I have read that some people with ADHD/ADD (Attention Deficit Hyperactivity Disorder) have a tendency to hyperfocus on one task, subject, or topic, while others have difficulty focusing on any one thing at all. I don’t have ADHD or ADD, but people close to me have drawn attention to my trait of hyperfocusing since I was a little child. I could daydream about the same thing for hours on end. During work, I would focus solely on one project the whole day, by choice. Though I would do other work, I’d squeeze it in as quickly as possible during the last hour or so. I sort of do the same thing at home, and cut corners. At both places there are also tasks that sit on the back burner long-term, or forever.
When one interviews for a job, saying that you are a good “multitasker” is considered a strength. I can see this, especially if you are able to complete multiple tasks in a timely fashion, and do so well. I admire such people, but believe most do perhaps a “good” job at most, but maybe not an exemplary job at any given one. I suppose it depends on one’s boss’ preferences which scenario is preferred, and yours. Certainly some hyperfocused employees are pigeonholed at times. I know I was. That can work out well, or hold you back.
Sometimes I can grow almost obsessive about completing a project, even to a point of sickness. Sometimes at work, I would forget to eat lunch. At home, all I’d think or talk about would be my projects. It annoyed my husband, and he realized it was bad for me. It added a great deal of stress. Not that multitasking is a walk in the park.
I have bipolar disorder, but am not so sure that the type of obsessive focus or thinking is commonplace in my illness. Actually, when people are manic, they often have difficulty focusing long on any particular thing, while thoughts race rapidly. I guess looking back, I did have difficulties at those times, but at the same time, some level of obsession remained. Imagine being manic and have this run through your mind at 100 mph: “Sum formula in A8. Don’t forget to upload brochure. Write the ad for the magazine. Discount for three month programs. Get going! Get going! Now! I want spaghetti for dinner. Row row row the boat. Why is she such a hassle? Concentrate, Updownflight. Get going! Division formula in D8. Is hubby coming home tonight for dinner?”
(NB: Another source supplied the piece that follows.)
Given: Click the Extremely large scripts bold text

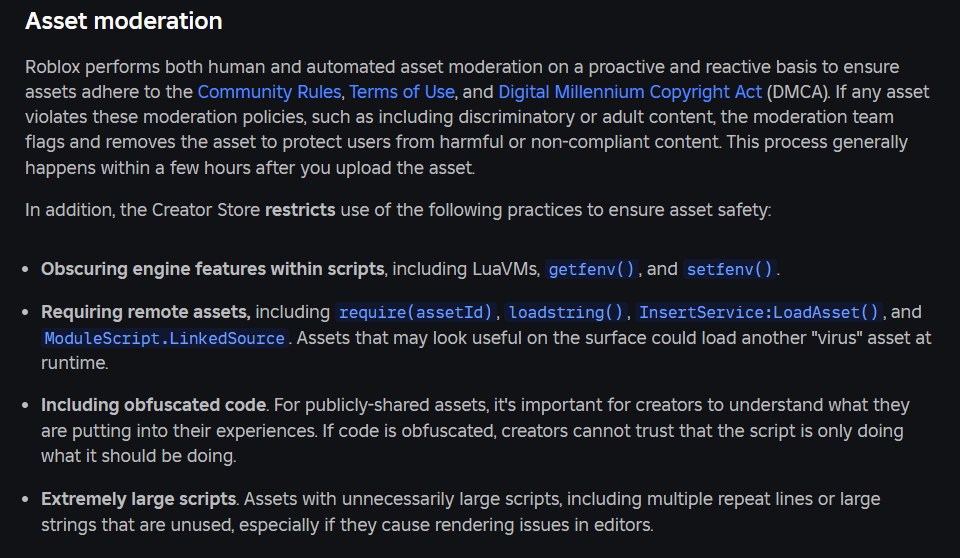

Many people in history with the hyperfocusing trait have achieved great things. Composers, like Mozart, have written symphonies in record time. Writers have cranked out books one after another. Even seemingly more normal people have achieved huge goals in weeks that others may have required years to complete. However, something usually gives. Think of Einstein. His life revolved around his science, but things like self-care and other responsibilities suffered. This trait definitely has its negative aspects.
I admire the “super moms” and “super dads” out there that have great careers, exercise most days, cook great meals, clean their own houses, have hobbies, shop regularly, take kids to karate, etc., etc. OMG! That’s stressing me out just writing about it! Perhaps this category of achiever doesn’t always skyrocket to the top in any given way, but I think many do find a success in life that can be equally admirable to a hyperfocusing achiever.
I’m never going to be a Mozart, Hemmingway, Einstein, or the like. I’m also never going to be a “super mom”. My illness exacerbates my efforts. Of course, I think very few people (even without an illness) fit these categories. But how do they manage to find success without the stress?
Being able to just “let go” or “trim down” certain tasks is a skill that many people need to learn. I wrote about this a bit in my post It’s OK to minimize your work or other responsibility load. It includes an exercise on prioritizing, scheduling, and eliminating tasks.
What about curbing hyperfocusing? Well, that can be tough for me. My therapist again recommends scheduling time(s) to step away from certain work. Set alarms to do tasks on a list, or even to walk. If intrusive thoughts creep in, practice mindfulness and meditation. Play music for distraction. Set up rewards for doing other things.
I know it’s not easy to find the right balance in work and thought focus. It takes planning and practice. I’m also not saying you can’t or shouldn’t strive to be “super woman” or “super man”, but only as long as it doesn’t hurt you in any way in the end.
Do you tend to be a hyperfocuser, a multitasker, or neither? If you’ve found some other ways to get things done without much stress, please share how you do it.